__EXERCISE INSTRUCTIONS__
#1 Return, word for word, the part of the hepatitis A virus sequencing methods text starting at "To reduce the" and ending at "with each reaction.".
#2 Write the next part of the hepatitis A virus sequencing methods text, beginning after its last sentence.
** PROVIDED TEXT follows **
To reduce the probability of sample contamination by amplified DNA molecules, standard precautions were applied in all manipulations. Separate areas were used for reagents, treatment of samples and manipulation of amplified samples. All samples were analyzed twice in independent experiments and a negative control was run with each reaction.

Sequencing and phylogenetic analysis

The nested RT-PCR products were purified using the QIAquick Gel extraction kit (Qiagen, Hilden, Germany) according to manufacturer instructions. Direct nucleotide sequencing reaction was carried out on both strands with nested primers using the Thermo Sequenase Cy5 Dye Terminator cycle sequencing kit (Amersham Pharmacia Biotech, Barcelona, Spain) and "ALFexpress" Amersham Biosciences (Barcelona, Spain). To construct a phylogenetic tree, sequences from 168 nucleotides (position 3024 to 3191) of the VP1/2A junction were aligned using the CLUSTAL X program (21). A matrix was then generated for the Kimura-two parameter model (22), used together with the neighbor joining method to create a phylogenetic tree and assessed for reliability by bootstrap resampling (1000 pseudo-replicates). These methods were applied using software from the MEGA program (23). Forty-one HAV strains isolated from different parts of the world were also included in this dendrogram: SLF88 (accession number, L07729) from Africa; Arg-1 (AJ306374), Arg-4 (AJ306372), Arg-23 (AJ306377), and Arg-90 (L07687) from Argentina; HM-175 (M14707) from Australia; EP-13 (L07682), RDJ (L07681), RJ-213 (AF410387), RJ-193 (AF410388), EP49 (L07686), RJ-PMC1 (AF410386), HAF-203 (AF26896), RJ-004 (AF410380), RJ-055 (AF410384), RJ-504 (AF410385), RJ-NSG2 (AF410383), RJ-PMC3 (AF410382), RJ-005 (AF410381), and EP35 (L07684) from Brazil; Chile5 (AJ406320) and Chile8 (AJ306379) from Chile; CF-53 (L07693) from France; GBM (X75215) from Germany; HAF-FG (X83302) from Italy; Nor5 (AF050227), Nor-8 (with a history of travel to Morocco) (AF050229), Nor-9 (with a history of travel to Sudan) (AF050230), Nor-10 (with a history of travel to Israel) (AF050231), Nor13 (with a history of travel to Brazil) (AF050234), Nor14 (with a history of travel to Chile) (AF050235), and Nor15 (with a history of travel to Turkey) (AF050236) from Norway; MBB (X14666), SA3 (U68699) from South Africa; Tunisia81 (L07727) from Tunisia; Uru1 (AJ309227), Uru2 (AJ306387) and Uru3 (AJ306386) from Uruguay; HAS-15 (X15464), LA-15 (K02990), MIB35 (AF199045), and MIB4022 (AF199046) from the US. The new sequences obtained in the present study have been deposited in the GenBank sequence database under accession numbers AF538723 to AF538727.
** End of PROVIDED TEXT **
** LISTED ENTRIES follows **
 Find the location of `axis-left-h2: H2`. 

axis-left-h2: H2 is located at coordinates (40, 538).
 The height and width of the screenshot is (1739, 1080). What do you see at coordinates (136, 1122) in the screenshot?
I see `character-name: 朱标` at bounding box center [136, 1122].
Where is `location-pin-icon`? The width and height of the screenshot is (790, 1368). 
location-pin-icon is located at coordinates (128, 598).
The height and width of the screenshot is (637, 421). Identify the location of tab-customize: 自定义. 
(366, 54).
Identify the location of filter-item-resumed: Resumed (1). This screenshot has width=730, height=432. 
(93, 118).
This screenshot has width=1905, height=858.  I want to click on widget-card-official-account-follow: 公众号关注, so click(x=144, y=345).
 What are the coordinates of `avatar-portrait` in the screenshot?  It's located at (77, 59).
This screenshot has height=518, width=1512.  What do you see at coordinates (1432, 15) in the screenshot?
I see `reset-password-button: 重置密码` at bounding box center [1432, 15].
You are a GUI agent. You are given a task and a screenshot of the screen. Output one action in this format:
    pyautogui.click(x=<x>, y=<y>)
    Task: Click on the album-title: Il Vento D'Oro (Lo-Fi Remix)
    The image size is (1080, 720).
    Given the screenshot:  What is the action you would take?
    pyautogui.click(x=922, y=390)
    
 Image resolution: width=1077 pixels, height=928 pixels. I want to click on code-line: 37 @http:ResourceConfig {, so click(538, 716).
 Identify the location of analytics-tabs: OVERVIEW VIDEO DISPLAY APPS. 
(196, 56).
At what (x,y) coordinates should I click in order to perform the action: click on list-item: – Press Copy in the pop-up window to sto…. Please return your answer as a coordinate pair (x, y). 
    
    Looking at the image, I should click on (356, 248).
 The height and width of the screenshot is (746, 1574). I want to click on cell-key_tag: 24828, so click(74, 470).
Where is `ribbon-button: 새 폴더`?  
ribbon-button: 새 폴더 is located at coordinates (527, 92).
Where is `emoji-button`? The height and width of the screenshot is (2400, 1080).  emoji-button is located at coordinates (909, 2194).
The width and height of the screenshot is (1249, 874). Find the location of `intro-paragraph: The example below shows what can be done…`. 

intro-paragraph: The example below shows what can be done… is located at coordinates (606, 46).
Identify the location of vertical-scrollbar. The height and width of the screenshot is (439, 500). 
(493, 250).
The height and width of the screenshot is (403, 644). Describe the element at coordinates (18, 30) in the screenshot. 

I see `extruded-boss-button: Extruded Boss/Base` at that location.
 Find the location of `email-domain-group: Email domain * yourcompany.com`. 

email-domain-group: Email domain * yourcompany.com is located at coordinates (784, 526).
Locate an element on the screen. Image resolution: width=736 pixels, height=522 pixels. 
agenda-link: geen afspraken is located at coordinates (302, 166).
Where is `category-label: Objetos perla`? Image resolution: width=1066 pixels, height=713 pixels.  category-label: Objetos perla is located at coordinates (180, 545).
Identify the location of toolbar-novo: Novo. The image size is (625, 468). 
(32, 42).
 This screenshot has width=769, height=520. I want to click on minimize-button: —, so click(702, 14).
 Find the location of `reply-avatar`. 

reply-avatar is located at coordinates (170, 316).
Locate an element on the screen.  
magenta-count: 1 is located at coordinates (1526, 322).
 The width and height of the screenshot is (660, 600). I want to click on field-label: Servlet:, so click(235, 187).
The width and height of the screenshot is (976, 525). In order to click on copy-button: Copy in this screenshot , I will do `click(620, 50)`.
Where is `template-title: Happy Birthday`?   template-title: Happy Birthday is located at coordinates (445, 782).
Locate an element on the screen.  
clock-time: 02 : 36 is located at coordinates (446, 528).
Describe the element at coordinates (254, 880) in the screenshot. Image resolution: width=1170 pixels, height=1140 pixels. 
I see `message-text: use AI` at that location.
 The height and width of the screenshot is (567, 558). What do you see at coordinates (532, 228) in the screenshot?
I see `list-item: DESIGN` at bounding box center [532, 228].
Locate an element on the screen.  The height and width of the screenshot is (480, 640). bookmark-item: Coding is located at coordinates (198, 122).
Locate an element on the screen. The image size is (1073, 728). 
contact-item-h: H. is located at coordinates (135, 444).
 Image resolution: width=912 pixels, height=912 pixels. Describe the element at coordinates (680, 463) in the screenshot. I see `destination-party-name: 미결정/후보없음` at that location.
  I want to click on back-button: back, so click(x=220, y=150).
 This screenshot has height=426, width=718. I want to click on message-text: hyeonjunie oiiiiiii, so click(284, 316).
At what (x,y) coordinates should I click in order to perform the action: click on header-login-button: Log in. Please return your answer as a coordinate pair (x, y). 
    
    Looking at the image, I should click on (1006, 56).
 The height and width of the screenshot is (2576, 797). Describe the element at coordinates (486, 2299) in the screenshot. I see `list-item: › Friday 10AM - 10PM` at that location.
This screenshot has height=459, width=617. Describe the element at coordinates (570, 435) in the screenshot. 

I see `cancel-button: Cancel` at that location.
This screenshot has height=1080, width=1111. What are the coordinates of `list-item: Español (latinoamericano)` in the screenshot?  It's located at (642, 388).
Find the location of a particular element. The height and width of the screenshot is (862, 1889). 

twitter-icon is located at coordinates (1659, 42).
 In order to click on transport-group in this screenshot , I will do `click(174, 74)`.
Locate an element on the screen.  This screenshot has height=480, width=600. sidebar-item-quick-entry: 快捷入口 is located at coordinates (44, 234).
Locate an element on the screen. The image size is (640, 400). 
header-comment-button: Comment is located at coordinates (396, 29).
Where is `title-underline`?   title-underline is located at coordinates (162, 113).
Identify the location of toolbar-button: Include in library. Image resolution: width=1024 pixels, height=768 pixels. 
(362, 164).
** End of LISTED ENTRIES **
__YOUR WRITTEN ANSWERS__
#1
To reduce the probability of sample contamination by amplified DNA molecules, standard precautions were applied in all manipulations. Separate areas were used for reagents, treatment of samples and manipulation of amplified samples. All samples were analyzed twice in independent experiments and a negative control was run with each reaction.

#2
Results

Epidemiology

The index case hepatitis A patient, with onset of symptoms on May 22, 2000, was a 5-year-old girl who lived in the rural area of Paracambi (RJ). Between May 23 and June 14, 13 additional persons became ill. All of the acute cases notified to the Health Authorities of Paracambi were children who attended the same public school as the index case. The cases were distributed among all classes and only one case was a teacher. All had fever, nausea and fatigue, and 11/14 were icteric. In thirteen of the 14 patients, HAV infection was confirmed serologically by the detection of anti-HAV IgM. None of the patients was hospitalized and all recovered without sequelae. None received a vaccine or immunoglobulin. The epidemic curve showed a sharp peak with most of the clinical cases occurring within a two-week period (Figure 1).

Of the 299 serum samples from children, 47.5% (142/299) were positive for total anti-HAV antibodies. Among them, 93 (31.1%) were seropositive for anti-HAV IgM, indicating acute infection and 49 (16.4%) were seronegative for anti-HAV IgM, indicating past infection. The prevalence of anti-HAV IgM was higher in 7-year-old children (43.54%) compared to 26.31% for 5-year-old children (P = 0.026; OR = 2,0; 95% CI = 1.1-3.7). Furthermore, anti-HAV antibodies were not detected in 152 (52.5%) of the 299 children and 63.15% of the 5-year-old children showed no anti-HAV antibodies (Figure 2). Of the 25 adult staff members, 3 (12%) presented IgM and one of them was HAV-RNA positive.

For the 5- to 15-year-old children involved in this outbreak, multiple plausible risk factors for hepatitis A infection were examined first by univariate logistic regression analysis and then by stepwise multiple logistic regression (Table 1). No statistically significant association was found between the different factors investigated and anti-HAV IgM reactivity among the school children. However, the OR for the lack of a sewage system and the contact with suspected cases of hepatitis A were 1.13 and 1.00, respectively, in the univariate analysis. In the multivariate model, we chose variables associated with the sanitary facilities (toilet without piped water, artesian well, sewage disposal, piped water), plus two other variables, i.e., exposure to a person with hepatitis and bathing in the river. No statistically significant results were obtained for any of these variables, suggesting that the risk factor for HAV infection was located in the school.

The bacteriological analysis of water samples obtained on June 13, 2000 yielded a population density of >300 cfu/0.1 ml total coliform bacteria and 300 cfu/0.1 ml fecal coliform bacteria in all water samples obtained at the school. Furthermore, in the water tank for the cafeteria, the density of fecal coliform bacteria was >300 cfu/0.1 ml.

HAV-RNA detection

A total of 96 serum samples (93 from children and 3 from adults) positive for anti-HAV IgM and 19 stool samples were tested by RT-PCR. HAV-RNA was detected in 44/96 (46%) IgM-positive serum samples and in 3/19 (16%) stool samples. Among the PCR-positive stool samples, one was obtained from an 8-year-old child who tested negative for anti-HAV IgM in her serum sample and the other two PCR-positive stool samples were from the school staff.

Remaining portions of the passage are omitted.